■ Задание 1 ■
Ответьте на вопросы по тексту об изменении памяти во времени.
(a) Каким отображение прошлого названо в детской памяти?
(b) С чем сравнивается приостановка развития памяти у отдельных взрослых людей?
(c) Чью судьбу, согласно тексту, никто не хотел бы разделить?
■ Задание 2 ■
Продолжите текст об изменении памяти во времени, начиная сразу после его последнего предложения.

■ Исходный текст ■
• • • •

Изменение памяти во времени

Переход от детской памяти к памяти взрослого человека - это радикальный переход от образного и вневременного отображения прошлого к линейному и организованному во времени. У большинства взрослых людей воспоминания формируются в последовательном порядке и претерпевают ряд изменений со времени возникновения до приобретения в дальнейшем более постоянного характера. Только у отдельных людей в зрелом возрасте сохраняется эйдетическая память детства; развитие их памяти как бы приостанавливается, подобно тому как головастик иногда не может превратиться в лягушку. Мы восхищаемся способностями этих людей, возможно припоминая эйдетические образы собственного детства, но обычно не замечаем, какой ценой достается такой дар. Нас удивляют «ученые-идиоты», гениальные вычислители и профессиональные демонстраторы своих способностей, но никто не хотел бы разделить судьбу Шерешевского или Фунеса. Лучше уж подчиняться законам развития, определяющим переход в зрелое состояние.

• • • •

■ Извлечённые данные ■

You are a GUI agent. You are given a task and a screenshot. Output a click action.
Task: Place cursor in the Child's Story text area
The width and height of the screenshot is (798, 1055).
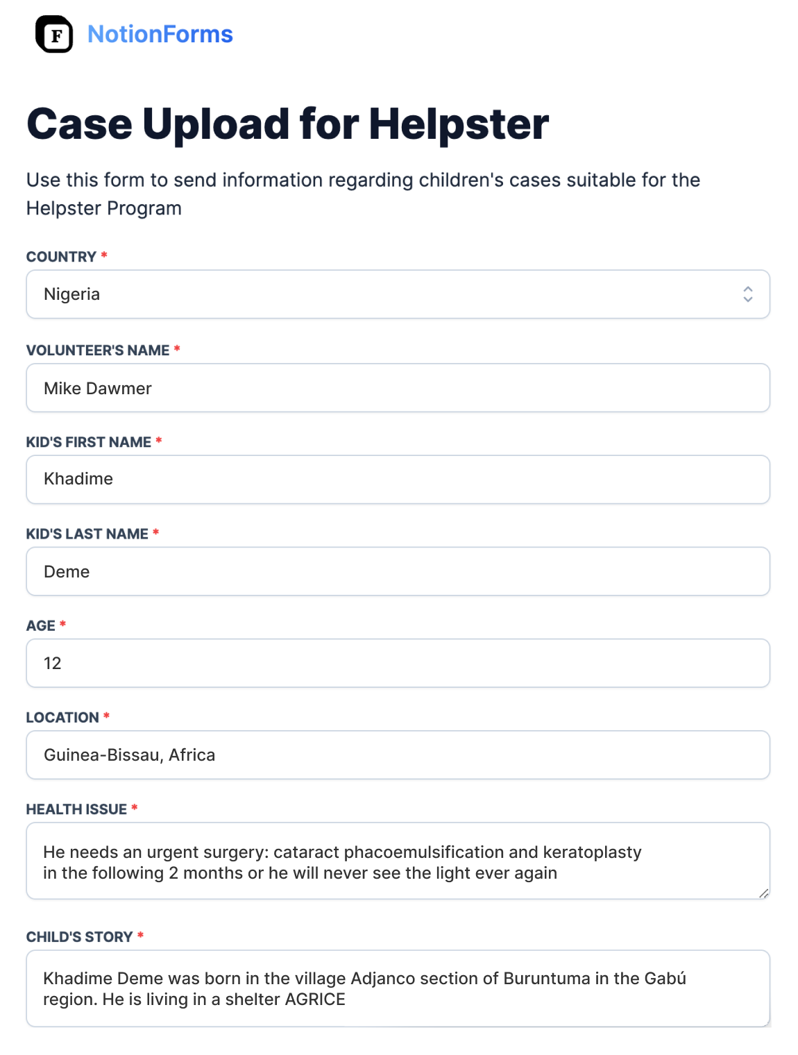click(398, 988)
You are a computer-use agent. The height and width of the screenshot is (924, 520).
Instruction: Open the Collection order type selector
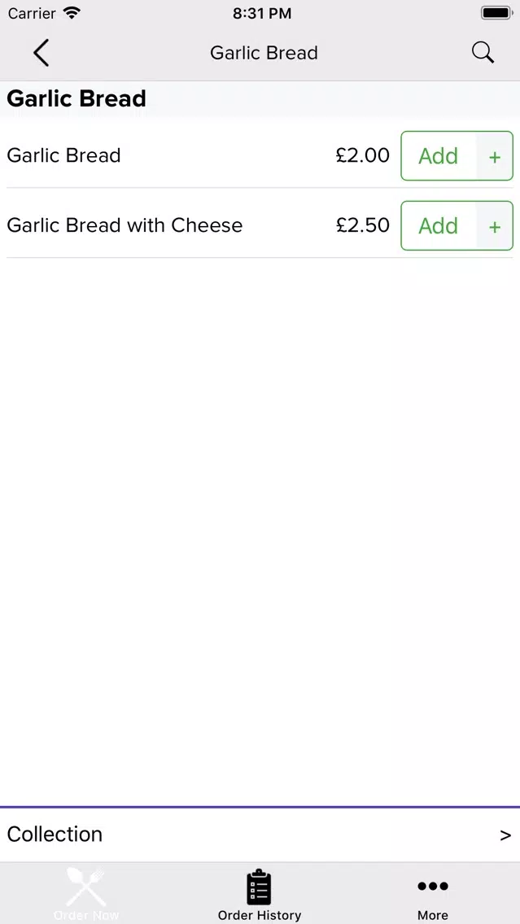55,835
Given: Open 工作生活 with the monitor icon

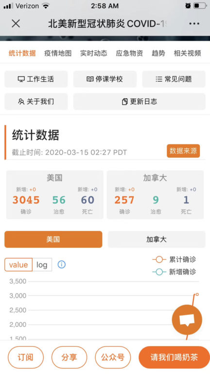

• • • •

■ Ожидаемый ответ 1 ■
(a) Образным и вневременным.
(b) С головастиком, который иногда не может превратиться в лягушку.
(c) Судьбу Шерешевского или Фунеса.

■ Ожидаемый ответ 2 ■
Эту зависимость от времени можно продемонстрировать на примере одного из вариантов эксперимента по запоминанию чисел, описанного в предыдущей главе. Предъявите испытуемому, скажем, ряд из семи цифр в течение 30 секунд и через несколько минут попросите повторить их. Большинство людей без особого труда справится с этой задачей: очевидно, они запомнили цифры. Но если попросить их назвать те же цифры спустя примерно час, они скорее всего не смогут этого сделать, так как забыли их. Если же предупредить испытуемого, что предлагаемые цифры (например, семизначный телефонный номер) необходимо запомнить, то весьма вероятно, что он назовет их не только через час, но и спустя несколько дней.

Можно повысить точность наблюдений такого рода, прибегнув к опыту, который был популярен во времена, когда психологи еще не смотрели на биологов свысока. Изобретателем его был Герман Эббингауз, чья книга «Uber das Geddchtnis» («О памяти»), вышедшая в 1885 году, ознаменовала появление нового поколения психологов, которые отвергали излюбленные ранее приемы умозрительного мышления и самонаблюдения, пытаясь изучать психические процессы с помощью столь же точных количественных методов, которые уже давно применялись в физике и начали проникать в науки о жизни, в том числе и в физиологию.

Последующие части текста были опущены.